Copy the material below exactly, but only from the line with "This screenshot has width=644, height=670." onward, the final line included.

%%

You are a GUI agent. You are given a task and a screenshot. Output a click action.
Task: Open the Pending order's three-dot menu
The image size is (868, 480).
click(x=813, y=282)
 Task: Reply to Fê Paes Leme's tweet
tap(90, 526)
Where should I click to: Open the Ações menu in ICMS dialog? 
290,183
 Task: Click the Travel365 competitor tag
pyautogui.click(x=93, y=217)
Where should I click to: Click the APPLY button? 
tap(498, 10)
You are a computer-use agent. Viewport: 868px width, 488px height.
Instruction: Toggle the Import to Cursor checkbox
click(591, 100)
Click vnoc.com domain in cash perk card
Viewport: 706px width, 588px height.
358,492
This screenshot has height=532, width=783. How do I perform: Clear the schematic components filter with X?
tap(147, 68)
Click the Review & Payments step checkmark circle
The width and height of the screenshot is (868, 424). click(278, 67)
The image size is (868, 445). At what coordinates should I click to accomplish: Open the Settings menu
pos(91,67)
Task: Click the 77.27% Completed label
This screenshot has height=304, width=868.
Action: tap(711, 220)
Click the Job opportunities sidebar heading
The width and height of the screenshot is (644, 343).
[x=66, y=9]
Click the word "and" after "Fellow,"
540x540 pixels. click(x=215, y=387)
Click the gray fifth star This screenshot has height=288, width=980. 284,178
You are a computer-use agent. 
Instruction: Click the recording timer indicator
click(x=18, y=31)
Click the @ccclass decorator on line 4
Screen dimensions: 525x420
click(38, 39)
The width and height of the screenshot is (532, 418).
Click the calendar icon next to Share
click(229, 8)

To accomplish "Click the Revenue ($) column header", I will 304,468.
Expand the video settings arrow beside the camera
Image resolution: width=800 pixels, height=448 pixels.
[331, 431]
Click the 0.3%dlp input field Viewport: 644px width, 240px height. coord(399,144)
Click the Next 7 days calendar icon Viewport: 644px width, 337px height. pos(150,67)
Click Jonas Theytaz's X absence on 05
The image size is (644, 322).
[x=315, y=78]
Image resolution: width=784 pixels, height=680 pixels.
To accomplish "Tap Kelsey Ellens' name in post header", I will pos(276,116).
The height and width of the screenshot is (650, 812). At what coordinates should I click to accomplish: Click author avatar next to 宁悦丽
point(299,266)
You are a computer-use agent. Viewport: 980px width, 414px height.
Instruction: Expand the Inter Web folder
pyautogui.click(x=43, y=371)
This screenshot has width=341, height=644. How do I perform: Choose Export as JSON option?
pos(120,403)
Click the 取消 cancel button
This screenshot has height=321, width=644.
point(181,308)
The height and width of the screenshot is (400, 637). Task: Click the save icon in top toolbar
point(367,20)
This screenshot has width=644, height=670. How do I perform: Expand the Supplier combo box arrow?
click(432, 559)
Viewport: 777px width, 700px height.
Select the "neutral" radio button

%%

:: The answer ::
This screenshot has width=644, height=670. How do I perform: Expand the Supplier combo box arrow?
click(432, 559)
Viewport: 777px width, 700px height.
Select the "neutral" radio button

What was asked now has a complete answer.